Extracted records:
>>>>>

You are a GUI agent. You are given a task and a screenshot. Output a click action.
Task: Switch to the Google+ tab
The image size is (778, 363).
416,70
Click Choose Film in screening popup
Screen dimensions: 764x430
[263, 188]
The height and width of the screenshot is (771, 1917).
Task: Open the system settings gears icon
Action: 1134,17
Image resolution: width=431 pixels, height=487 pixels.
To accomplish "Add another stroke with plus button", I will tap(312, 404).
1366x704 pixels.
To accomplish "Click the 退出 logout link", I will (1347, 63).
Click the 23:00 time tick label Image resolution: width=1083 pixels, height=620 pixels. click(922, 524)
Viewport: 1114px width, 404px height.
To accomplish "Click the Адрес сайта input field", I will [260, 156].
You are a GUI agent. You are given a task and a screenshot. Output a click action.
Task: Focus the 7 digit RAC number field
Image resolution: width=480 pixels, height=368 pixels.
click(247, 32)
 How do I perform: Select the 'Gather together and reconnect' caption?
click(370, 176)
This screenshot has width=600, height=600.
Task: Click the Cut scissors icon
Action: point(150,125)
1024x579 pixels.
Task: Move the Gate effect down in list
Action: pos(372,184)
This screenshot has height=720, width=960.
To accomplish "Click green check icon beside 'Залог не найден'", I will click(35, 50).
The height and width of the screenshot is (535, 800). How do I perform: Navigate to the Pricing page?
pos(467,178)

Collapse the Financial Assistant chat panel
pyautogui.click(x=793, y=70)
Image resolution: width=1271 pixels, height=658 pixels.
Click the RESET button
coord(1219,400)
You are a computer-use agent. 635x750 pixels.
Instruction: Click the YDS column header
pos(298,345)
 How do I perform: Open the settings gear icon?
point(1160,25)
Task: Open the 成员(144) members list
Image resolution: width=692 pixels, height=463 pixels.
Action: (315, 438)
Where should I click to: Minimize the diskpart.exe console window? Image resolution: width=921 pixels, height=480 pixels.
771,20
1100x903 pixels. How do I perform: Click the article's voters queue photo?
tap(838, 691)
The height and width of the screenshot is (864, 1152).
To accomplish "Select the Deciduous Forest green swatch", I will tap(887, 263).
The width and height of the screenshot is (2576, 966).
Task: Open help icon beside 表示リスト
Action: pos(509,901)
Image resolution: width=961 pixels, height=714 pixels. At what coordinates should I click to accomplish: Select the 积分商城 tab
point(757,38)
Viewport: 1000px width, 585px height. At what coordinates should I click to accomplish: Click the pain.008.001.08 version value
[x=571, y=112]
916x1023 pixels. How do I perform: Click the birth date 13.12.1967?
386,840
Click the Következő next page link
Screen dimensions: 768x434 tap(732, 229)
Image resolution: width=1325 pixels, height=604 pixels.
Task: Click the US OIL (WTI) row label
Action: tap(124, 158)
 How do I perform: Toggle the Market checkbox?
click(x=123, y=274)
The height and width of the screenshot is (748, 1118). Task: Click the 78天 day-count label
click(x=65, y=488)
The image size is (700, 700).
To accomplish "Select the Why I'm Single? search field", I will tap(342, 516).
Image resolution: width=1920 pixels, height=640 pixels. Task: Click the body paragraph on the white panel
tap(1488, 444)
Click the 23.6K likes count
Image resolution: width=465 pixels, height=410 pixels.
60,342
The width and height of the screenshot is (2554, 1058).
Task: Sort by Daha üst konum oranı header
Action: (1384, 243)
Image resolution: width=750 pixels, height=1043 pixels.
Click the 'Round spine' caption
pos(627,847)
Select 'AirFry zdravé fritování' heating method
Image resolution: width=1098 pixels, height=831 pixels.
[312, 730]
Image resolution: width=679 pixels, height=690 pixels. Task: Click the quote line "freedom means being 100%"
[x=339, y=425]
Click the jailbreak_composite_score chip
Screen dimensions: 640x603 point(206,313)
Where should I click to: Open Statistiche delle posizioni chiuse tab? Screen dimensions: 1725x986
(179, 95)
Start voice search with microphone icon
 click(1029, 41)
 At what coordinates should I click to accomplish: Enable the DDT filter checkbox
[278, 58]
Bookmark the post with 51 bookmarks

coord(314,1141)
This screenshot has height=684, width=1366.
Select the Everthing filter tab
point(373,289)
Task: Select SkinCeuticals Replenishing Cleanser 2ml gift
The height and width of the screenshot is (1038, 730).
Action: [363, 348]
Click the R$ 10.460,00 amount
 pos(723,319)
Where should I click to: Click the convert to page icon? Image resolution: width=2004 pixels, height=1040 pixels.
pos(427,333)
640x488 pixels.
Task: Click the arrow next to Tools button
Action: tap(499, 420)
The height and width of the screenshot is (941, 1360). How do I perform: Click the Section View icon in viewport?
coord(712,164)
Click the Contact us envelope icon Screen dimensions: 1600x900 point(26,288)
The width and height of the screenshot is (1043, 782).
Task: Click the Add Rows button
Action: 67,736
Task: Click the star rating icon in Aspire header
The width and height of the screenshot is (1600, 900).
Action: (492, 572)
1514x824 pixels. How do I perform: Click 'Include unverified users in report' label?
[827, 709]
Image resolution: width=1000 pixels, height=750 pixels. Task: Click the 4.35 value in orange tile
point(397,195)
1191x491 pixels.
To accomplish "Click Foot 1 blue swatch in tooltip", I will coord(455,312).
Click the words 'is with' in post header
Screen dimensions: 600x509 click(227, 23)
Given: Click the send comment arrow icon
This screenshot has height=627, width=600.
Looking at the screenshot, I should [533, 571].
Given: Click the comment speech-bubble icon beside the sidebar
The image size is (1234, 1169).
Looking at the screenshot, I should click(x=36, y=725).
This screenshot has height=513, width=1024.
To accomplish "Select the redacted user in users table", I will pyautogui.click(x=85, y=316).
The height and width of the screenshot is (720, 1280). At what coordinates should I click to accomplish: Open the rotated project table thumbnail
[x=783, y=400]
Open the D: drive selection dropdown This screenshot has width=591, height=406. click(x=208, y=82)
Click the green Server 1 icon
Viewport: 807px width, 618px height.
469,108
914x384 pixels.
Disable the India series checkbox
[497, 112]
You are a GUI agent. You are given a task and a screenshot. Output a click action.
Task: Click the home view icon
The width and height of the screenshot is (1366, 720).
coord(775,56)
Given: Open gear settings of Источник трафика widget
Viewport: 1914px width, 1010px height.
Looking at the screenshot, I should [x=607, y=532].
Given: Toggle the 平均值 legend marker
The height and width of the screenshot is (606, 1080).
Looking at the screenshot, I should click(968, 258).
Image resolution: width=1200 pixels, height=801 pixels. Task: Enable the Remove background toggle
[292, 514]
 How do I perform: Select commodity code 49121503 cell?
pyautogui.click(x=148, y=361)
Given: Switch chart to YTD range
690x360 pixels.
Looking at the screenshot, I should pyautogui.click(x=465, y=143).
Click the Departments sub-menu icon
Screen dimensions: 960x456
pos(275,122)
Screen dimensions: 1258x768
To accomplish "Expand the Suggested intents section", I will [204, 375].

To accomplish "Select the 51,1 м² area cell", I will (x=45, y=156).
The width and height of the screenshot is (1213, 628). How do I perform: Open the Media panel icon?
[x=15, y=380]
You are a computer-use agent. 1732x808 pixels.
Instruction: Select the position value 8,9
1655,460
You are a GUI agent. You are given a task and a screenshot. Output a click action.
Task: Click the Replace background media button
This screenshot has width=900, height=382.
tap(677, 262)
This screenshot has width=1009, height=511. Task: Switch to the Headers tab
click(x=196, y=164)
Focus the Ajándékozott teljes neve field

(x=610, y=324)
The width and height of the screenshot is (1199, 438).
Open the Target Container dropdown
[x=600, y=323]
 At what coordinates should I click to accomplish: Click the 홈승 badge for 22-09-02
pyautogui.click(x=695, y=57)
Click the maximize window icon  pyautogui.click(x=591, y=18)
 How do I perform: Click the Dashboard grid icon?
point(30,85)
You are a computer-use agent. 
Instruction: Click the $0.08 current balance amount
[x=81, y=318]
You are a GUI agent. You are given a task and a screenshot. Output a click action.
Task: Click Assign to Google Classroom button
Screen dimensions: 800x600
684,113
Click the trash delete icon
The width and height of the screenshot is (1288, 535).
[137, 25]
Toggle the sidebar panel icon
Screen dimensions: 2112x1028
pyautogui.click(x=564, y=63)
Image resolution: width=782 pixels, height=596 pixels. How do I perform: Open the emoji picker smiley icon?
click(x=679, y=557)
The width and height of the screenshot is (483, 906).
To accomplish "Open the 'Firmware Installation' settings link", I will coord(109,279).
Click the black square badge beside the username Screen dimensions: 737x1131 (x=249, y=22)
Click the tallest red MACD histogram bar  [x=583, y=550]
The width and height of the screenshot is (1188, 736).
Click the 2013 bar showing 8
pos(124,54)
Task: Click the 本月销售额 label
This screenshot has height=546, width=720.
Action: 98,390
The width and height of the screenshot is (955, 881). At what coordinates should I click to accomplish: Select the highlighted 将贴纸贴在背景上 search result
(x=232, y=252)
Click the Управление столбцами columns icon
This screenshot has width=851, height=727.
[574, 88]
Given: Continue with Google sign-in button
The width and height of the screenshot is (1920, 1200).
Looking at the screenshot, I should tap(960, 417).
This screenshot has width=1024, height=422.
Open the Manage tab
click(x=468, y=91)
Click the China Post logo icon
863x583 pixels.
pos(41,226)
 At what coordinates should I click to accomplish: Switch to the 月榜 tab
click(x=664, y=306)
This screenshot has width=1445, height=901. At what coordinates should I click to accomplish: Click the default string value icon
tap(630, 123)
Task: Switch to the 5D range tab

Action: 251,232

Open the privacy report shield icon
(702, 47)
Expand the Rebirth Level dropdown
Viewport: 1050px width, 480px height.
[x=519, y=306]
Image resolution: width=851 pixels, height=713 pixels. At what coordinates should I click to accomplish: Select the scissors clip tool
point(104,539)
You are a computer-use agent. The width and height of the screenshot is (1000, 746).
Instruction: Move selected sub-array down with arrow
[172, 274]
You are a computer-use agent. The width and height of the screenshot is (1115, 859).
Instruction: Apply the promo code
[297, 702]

<<<<<

Look through the records and copy every line that has the word "Google".

Reply to the exercise ::
Task: Switch to the Google+ tab
Task: Click Assign to Google Classroom button
Given: Continue with Google sign-in button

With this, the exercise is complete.